PubTator_Heart_Proteome

Project Goal

My goal in this fall quarter project was to discover if there were any shortcomings associated with PubTator Central and its method in identifying cardiac proteins present in scientific literature.

Who I am

I am a second year undergraduate student studying at the University of California, Los Angeles. I am a part of the UCLA Integrated Data Science Training in Cardiovascular Medicine Program under the mentorship of Dr. Peipei Ping and Dr. Harry Caufield.

Requirements

  1. BioPython was installed in this project. Here is a like to their website: https://biopython.org/

    • (In this project, BioPython's Entrez and Medline packages were used. The xml.dom.minidom module, xml.etree.ElementTreem module, csv module, and Python's request package were all also imported.)
  2. One must also remember to include their own email address in the 10th line of code: this enables NCBI to contact the user if something does not occur correctly.

  3. List of gene IDs for elevated genes in the human heart (one can seen in the code that I have named mine "heart_tissue_gene_ids - Sheet1.csv").

    • (1) First access The Human Protein Atlas. Here is a link to the website: https://www.proteinatlas.org/ .
    • (2) Click on "Tissue Atlas" and then "Heart" and then "387" and then "Custom TSV/JSON" .
    • (3) Unselect the default options in "Evidence" and "Gene" and only select for "Uniprot accession" under "Gene" .
    • (4) Download as a TSV file and simply copy and paste information into "Provide your identifiers" section under "Retrieve/ID mapping" on UniProt website (here is a link to the website: https://www.uniprot.org/ ) .
    • (5) Under "Select Options" convert from "UniProtKB AC/ID" to "Entrez Gene (Gene ID)".
    • (6) Copy and paste the gene IDs into Google Sheets or Microsoft Excel and download as a csv.

Running the first time

There is just one file. It is a Python Notebook.

Summary of work

Dr. Caufield had already provided me with the code that essentially obtained PubTator annotations for a sample of abstracts from PubMed and full-texts from PubMed Central pertaining to the human heart. The name of the file that contains the PubMed abstracts is "cardiac_absts.txt", and its PubTator annotations file name is "cardiac_absts_pubtator_annotations.xml". The name of the file that cotains the PubMed full-texts is "cardiac_fulltexts.xml", and its PubTator annotations filename is "cardiac_fulltexts_pubtator_annotations.xml". Referencing small portions of the annotation files allowed me to quickly check to see if my methods for my next tasks were working correctly.

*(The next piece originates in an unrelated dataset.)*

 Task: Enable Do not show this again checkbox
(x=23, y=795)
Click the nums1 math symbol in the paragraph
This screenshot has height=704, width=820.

Dr. Caufield had also provided me with the code that reported the proteins found across all the abstract annotations and the number of times these protein names occured. The code also reported the same data per individual abstract annotation document. Furthermore, the code also reported the proteins found across all the full-text annotations and the number of times these protein names occured, in addition to reporting the same data per individual full-text annotation document.

One of my tasks included modifying this code so that all the proteins were reported by their gene IDs for a more condensed list and for easier comparison in the next task. I had simply changed the XML path associated with this code along with one line in the "for loop" in order to complete this succesfully. I had also stored the gene IDs from the abstract annotations and the gene IDs from the full-text annotations into two different arrays for my next task of finding the intersection of gene IDs obtained from the The Human Protein Atlas with each of these two gene IDs lists that I had just obtained.

The last part of this project includes simple code that I wrote to find the intersection of The Human Protein Atlas gene ID list with the list of gene IDs from the abstract annotations, and the intersection of The Human Protein gene IDs list with the list of gene IDs from the full-text annotations. This is the information I needed to obtain to perform my analysis.